Иваныч о своих фортунах
Наконец, строительство обзорной башни подошло к концу. Назавтра осталось только укрепить стену, расставить войско и отправить начальство (то есть Иваныча с Горынычем) обратно в Стольный град. Вечером спонтанно устроили пьянство, хотя подсознательно к этому «вдруг» все морально готовились с утра. Вдосталь наорались в берестяной рупор матерных частушек, унижающих честь и достоинство всех тамерланов и чингизханов разом. После третьей кадки самогона решили опробовать новое, модернизированное, артиллерийское орудие, презентованное перед отъездом царевной воеводе. Весело постреляли из него валунами, кадками с помоями и комьями вонючего болотного торфа во вражескую сторону, выслушали оттуда «пару ласковых» на древнемонгольском и псевдотатарском. Апосля чего Горыныч обиделся, мухой сгонял к чужеземному полигону и двумя точными огневыми плевками прямо в центр басурманского стана быстро разрядил межнациональный конфликт. Под утро все усталые и довольные разбрелись по лесу спать, не забыв поставить охрану из тех, кто ночью не пил браги.

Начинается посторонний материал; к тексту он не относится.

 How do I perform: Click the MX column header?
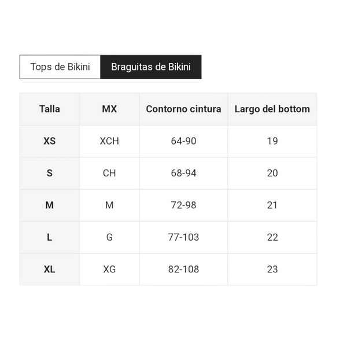pos(109,109)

Горыныч же с недопою обычно страдал жутко. На его многотонную тушу браги и самогону было: сколько ни есть – все одно мало. Плюс зверское здоровье и крепость, помноженные на занудный и истеричный склад личности. Недопой Змия выражался всегда - в бессонице, в утробных ахах и вздохах, в азартных поисках приключений на свой хвост, в стремлении резать на всю округу правду-матку и огребаться за оную тумаков по всем трем мордам, а также в нудном и непреодолимом стремлении «апоговорить» с кем-нибудь о глобальных проблемах человечества. Иваныч, сдуру решивший пригреться и поспать под его горячим как печка боком, через полчаса об этом пожалел.
Поняв, что Иван беседу поддерживать категорически не желает, Змий вздохнул, и начал «щебетать» сам с собою, тобишь голова с головой на все три голоса. Иваныч вскипел и изо всех сил двинул ему в бок:
- Ну, хватит уже!! Спать всего пару часов осталось, а потом еще трое суток в седле трястись!
Горыныч горестно вздохнул, погрыз в раздумьях ноготь на передней лапе, затем тихо взрыднул с пьяных глаз над своей судьбинушкой и над судьбами всего мира, а потом подозрительно притих. Но спать он не собирался. Тооолько Иван сомкнул один глаз, как Горыныч опять завел свою «правдоматочную» шарманку:
- ...Спишь?
- Уже нет, - вздохнул обреченно воевода, потеряв последнюю надежду на сон.
- Слушай, я вот все никак в толк не возьму – вот откуда растут ноги твоего несказанного фарта? Ума ты явно не великого, местами - умственно отсталого, а погляди как скоро в воеводы выбился, а? Да и бабы тебя, рыжего кабана, любят до одури, за что только? Не понятно. Яд и колдовство тебя не берет, раны как на собаке заживают. Стрела и копье - милуют. Зверье лесное за еду не считает. Эххх… такую удачливость какому-нибудь ученому царевичу – великим человеком бы стал…
- Нет, ты опять нарываешься?! – от возмущения и обиды Иваныч сел и повернулся к другу лицом, - снова изгаляешься надо мной, морда?! – с психу он вскочил на ноги и двинулся обратно к тлеющим на заре кострам. Выдернул у какого-то пьяного мужика деревянный ковш из рук, тот видать так и заснул с ним в обнимку. Зачерпнул в бочке брагу и принялся сурово похмеляться.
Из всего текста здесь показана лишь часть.